Looking for the official turfgrass site? Click here.


Bermudagrass Decline

Richard L. Duble, Turfgrass Specialist
Texas Cooperative Extension
Text and images copyright © Richard Duble.

Most specific disease problems are caused by only one pathogen and are given a disease name such as brownpatch, dollar spot, or anthracnose that reflects that pathogen. Until recently bermudagrass decline was thought to be a complex problem caused by several disease organisms. No one had been able to isolate any pathogen associated with these decline areas. Through the correction of poor management practices the turf would recover slowly. Pathologists in general considered the problem of declining bermudagrass to be a complex management problem; hence, the name "bermudagrass decline."

Researchers working on this problem have isolated the disease organism from declining areas. Results of these isolations show that the fungus, Gaeumannomyces graminis, to be associated with these declining areas. The same organism, Gaeumannomyces, is the fungus associated with take-all patch in St. Augustinegrass.

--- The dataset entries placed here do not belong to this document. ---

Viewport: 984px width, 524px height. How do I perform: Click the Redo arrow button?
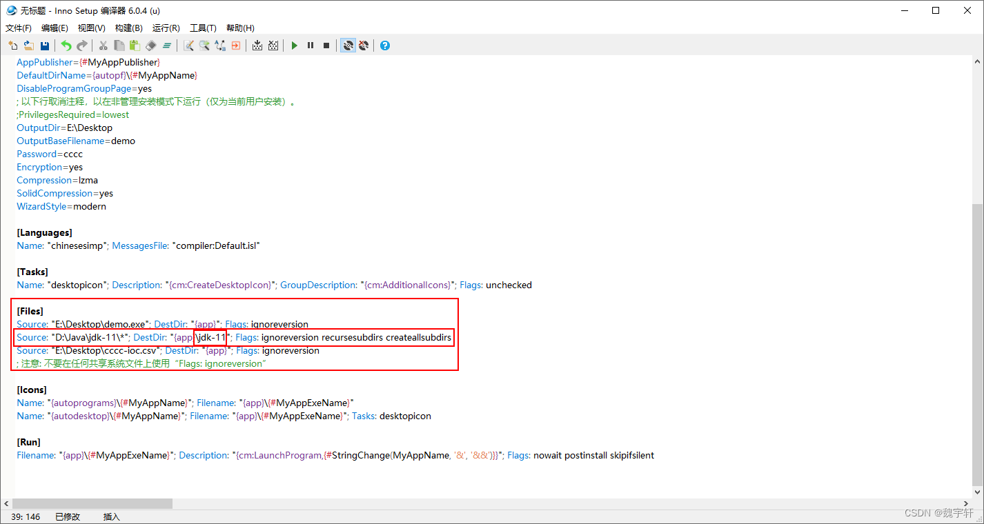point(82,46)
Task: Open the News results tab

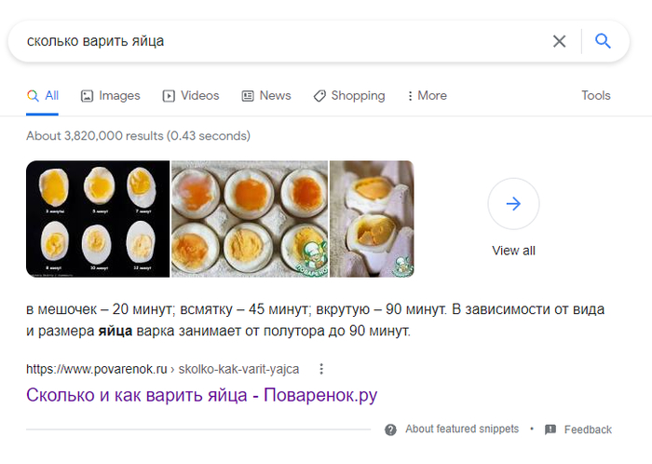Action: [266, 96]
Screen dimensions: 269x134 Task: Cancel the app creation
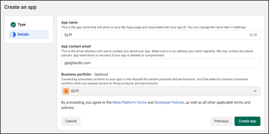pyautogui.click(x=71, y=121)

Initial symptoms of bermudagrass decline include chlorotic patches of turf 8- to 24-inches in diameter. The turf thins out and may eventually be completely killed in these patches. Chlorotic leaf blades may develop next to green shoots at the margins of the diseased area. Roots of diseased bermudagrass are brown and without feeder roots and root hairs. Signs of the fungus on the root surface appear as dark brown hypal runners.

The disease occurs on weakened or damaged turf which indicates that management could be the key to control. If disease occurs, try to identify the predisposing factors and correct them through proper management practices. On golf greens, raising the mowing height is the most effective management practice to correct the problem.

The fungicide Rubigan is effective for the control of bermuda decline caused by Gaeumannomyces graminis. Since infection is thought to occur primarily in the fall, with disease progression continuing during the fall and winter months under cool moist conditions, fall applications may be the best time for fungicides to be applied for preventative purposes. It's efficacy in controlling the already established disease may be disappointing.